Use functions! `make_moves()`

is a long function. It has easy-to-make sub-functions, like `fill_a_jug()`

, `empty_a_jug()`

, `pour_between_jugs()`

, which will help a reader of the code understand what the function does at a high level without being bogged down with lower level details, and the reader can look at the sub-functions separately for the lower-level details.

## Don’t modify lists while you iterate over them

```
for item in list_previous_jug_states:
make_moves(...) # Appends to list_previous_jug_states
```

While it can be made to work, you’ve had to use global variables, maintain other lists (`list_running_count`

, `list_running_index`

) to determine how many steps were required to reach the current step, and where a given step came from.

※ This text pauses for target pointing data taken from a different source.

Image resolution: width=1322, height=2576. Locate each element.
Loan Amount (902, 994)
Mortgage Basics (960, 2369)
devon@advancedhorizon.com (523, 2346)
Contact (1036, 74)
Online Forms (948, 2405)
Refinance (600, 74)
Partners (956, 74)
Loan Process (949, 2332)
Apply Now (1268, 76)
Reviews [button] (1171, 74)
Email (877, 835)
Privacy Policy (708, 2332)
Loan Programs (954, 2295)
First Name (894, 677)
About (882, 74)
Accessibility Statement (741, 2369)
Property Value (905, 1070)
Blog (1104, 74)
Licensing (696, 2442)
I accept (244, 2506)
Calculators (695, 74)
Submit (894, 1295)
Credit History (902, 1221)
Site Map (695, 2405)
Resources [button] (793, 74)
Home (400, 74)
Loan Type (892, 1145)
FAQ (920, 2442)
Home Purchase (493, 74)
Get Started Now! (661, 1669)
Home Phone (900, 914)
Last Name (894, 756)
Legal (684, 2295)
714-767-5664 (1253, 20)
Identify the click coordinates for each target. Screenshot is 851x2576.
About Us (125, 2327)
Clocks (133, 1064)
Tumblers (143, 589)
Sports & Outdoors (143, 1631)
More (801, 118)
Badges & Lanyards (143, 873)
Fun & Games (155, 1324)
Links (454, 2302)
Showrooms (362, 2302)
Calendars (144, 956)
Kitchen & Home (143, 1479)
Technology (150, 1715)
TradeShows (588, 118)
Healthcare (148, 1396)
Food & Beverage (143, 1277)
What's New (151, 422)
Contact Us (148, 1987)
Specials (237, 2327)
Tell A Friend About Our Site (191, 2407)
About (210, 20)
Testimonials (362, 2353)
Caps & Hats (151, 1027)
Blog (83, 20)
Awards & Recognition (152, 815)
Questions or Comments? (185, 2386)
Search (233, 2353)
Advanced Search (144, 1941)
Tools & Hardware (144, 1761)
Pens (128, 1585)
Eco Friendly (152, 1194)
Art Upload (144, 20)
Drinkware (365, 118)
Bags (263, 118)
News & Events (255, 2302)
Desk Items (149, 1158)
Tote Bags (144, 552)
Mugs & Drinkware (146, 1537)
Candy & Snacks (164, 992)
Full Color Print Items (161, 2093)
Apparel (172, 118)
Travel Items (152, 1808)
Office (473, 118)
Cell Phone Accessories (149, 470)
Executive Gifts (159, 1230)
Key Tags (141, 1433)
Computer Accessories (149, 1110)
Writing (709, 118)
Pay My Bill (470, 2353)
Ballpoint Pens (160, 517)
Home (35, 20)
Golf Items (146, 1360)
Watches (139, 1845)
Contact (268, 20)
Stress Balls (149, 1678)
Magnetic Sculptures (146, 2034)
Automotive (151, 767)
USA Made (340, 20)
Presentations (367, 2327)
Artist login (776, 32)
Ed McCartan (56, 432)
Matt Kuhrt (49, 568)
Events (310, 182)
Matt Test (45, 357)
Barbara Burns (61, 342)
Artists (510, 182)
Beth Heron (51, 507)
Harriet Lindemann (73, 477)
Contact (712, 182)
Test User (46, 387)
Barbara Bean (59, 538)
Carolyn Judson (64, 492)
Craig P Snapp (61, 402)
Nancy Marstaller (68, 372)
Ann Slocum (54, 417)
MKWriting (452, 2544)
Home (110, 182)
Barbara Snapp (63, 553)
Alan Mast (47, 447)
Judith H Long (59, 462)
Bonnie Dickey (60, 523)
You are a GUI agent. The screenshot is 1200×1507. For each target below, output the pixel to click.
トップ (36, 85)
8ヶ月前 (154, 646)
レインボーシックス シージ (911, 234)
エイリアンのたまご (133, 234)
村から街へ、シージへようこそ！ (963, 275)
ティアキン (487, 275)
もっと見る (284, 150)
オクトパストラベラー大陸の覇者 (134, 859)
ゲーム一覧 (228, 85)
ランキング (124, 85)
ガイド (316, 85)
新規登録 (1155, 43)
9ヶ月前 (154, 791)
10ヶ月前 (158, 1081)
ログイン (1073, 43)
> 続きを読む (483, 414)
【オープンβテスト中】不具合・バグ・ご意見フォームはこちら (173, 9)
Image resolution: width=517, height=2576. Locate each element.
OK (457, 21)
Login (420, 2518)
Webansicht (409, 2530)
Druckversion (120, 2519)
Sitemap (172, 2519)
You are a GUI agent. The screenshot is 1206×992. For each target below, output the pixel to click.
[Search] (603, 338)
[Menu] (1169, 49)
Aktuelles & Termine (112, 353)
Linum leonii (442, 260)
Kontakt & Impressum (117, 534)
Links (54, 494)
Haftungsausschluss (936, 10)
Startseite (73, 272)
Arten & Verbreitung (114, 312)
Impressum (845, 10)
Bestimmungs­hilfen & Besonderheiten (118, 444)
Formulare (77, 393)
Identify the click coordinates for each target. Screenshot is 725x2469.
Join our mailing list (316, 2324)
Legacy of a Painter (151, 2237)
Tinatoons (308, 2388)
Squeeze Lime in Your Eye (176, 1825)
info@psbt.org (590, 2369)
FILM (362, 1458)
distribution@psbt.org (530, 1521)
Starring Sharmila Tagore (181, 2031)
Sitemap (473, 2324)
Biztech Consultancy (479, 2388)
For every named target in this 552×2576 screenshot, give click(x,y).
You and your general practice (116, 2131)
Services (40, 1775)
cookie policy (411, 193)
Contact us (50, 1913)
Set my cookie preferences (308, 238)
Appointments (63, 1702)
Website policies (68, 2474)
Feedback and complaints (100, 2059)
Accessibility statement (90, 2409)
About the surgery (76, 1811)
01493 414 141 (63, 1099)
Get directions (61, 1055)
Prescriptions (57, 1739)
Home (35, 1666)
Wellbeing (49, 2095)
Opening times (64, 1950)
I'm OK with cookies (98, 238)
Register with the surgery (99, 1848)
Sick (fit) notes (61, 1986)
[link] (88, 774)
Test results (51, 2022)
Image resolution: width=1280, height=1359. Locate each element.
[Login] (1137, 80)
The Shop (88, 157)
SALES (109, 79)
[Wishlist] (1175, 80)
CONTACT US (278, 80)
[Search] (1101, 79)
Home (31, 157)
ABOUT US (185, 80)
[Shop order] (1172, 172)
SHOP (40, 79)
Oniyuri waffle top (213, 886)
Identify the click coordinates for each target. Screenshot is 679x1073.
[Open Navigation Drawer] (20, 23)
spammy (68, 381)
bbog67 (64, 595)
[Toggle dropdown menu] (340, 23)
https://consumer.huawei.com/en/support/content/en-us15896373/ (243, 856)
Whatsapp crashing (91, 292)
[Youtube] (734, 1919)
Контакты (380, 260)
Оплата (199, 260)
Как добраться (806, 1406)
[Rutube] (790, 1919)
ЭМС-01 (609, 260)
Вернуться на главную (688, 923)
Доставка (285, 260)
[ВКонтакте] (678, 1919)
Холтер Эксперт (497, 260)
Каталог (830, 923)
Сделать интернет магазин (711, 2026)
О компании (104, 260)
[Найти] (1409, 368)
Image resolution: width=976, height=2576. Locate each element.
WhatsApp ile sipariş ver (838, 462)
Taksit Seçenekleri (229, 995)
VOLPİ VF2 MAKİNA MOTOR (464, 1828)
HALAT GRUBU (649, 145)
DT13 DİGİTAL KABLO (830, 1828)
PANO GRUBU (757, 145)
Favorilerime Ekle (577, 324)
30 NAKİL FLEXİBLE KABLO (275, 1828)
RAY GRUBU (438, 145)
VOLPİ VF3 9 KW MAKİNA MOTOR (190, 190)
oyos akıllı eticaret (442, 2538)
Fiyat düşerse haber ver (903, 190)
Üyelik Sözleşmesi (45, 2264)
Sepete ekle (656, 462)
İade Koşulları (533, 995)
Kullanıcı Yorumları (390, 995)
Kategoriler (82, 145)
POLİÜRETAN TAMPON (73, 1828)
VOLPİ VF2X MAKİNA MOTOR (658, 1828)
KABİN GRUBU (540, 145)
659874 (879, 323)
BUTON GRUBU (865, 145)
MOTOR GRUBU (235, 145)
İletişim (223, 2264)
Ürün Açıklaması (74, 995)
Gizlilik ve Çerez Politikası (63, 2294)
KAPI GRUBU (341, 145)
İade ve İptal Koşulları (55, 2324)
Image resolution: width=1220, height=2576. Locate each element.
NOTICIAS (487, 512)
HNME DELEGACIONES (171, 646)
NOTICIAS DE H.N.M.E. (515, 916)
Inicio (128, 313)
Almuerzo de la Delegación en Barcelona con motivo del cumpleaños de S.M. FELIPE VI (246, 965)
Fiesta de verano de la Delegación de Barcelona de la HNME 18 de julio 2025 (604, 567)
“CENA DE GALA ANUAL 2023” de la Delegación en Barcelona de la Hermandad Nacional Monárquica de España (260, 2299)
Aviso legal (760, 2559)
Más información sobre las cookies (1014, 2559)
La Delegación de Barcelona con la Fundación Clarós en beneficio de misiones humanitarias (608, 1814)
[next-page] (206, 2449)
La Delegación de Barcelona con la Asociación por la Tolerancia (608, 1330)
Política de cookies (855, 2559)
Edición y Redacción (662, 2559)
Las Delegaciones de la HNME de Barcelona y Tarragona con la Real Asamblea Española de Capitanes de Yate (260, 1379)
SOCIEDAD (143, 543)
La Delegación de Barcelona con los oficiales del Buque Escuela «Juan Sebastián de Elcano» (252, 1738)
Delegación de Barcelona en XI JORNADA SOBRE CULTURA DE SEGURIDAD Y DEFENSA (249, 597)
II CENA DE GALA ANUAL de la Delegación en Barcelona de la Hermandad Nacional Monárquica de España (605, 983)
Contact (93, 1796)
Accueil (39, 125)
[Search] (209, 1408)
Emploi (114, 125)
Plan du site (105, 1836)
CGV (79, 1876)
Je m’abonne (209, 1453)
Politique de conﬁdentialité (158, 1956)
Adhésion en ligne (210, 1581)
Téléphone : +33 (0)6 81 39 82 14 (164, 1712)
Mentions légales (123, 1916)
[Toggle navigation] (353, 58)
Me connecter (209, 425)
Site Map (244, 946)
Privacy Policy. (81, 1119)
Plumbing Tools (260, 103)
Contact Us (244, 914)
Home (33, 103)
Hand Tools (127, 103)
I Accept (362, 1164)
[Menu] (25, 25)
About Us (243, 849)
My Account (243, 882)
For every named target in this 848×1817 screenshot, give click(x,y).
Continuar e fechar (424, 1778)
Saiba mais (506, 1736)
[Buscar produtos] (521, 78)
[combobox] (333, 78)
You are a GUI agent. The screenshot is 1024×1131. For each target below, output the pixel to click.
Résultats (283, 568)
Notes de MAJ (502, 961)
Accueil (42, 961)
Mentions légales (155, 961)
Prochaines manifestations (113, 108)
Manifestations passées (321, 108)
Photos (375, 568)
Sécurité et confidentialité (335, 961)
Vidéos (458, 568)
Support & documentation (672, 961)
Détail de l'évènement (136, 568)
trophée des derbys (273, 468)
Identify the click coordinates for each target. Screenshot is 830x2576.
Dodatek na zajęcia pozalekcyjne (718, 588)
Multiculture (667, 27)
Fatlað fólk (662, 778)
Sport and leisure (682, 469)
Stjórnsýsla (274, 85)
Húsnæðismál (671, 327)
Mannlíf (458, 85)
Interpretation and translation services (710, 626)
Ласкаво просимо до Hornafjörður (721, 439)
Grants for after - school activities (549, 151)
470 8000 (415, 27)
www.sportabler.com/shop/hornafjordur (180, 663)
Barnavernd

Consider an alternate strategy:

```
visited = { state: None for state in initial_states }
current_states = initial_states
steps = 0
while not solved:
new_states = []
for state in current_states:
for new_state in valid_moves(state):
if new_state not in visited:
visited[new_state] = current_state
new_states.append(new_state)
current_states = new_states
steps += 1
```

Here, I’m looping over all of the `current_state`

values, and building up a new list of `new_states`

, for the next step. When all the new states that are reachable from all of the current states have been determined, that list of new states replaces the `current_states`

, and the process repeats for the next step.

The `visited`

dictionary keeps track of the previous state that the current state was reached from. Once a solution has been found, simply trace the path back to the initial state (`None`

) to determine the shortest solution path.

Like mentioned in my previous answer, you will need to use a `tuple`

for the states, to allow them to be used as a key in the `visited`

dictionary.

This “N-Jug” problem can be *simplified* (as in, less code) into an “N+1 Jug” problem, with just the “Pour from Jug A to Jug B” moves. Simply create one additional jug with a capacity equal to the sum of all other jug capacities, and initialize it with a volume equal to its capacity less the volume initially contained in the remaining jugs. With this extra jug called “Jug 0”, the “Fill Jug A” move becomes “Pour from Jug 0 to Jug A”, and the “Empty Jug A” move becomes “Pour from Jug A to Jug 0”.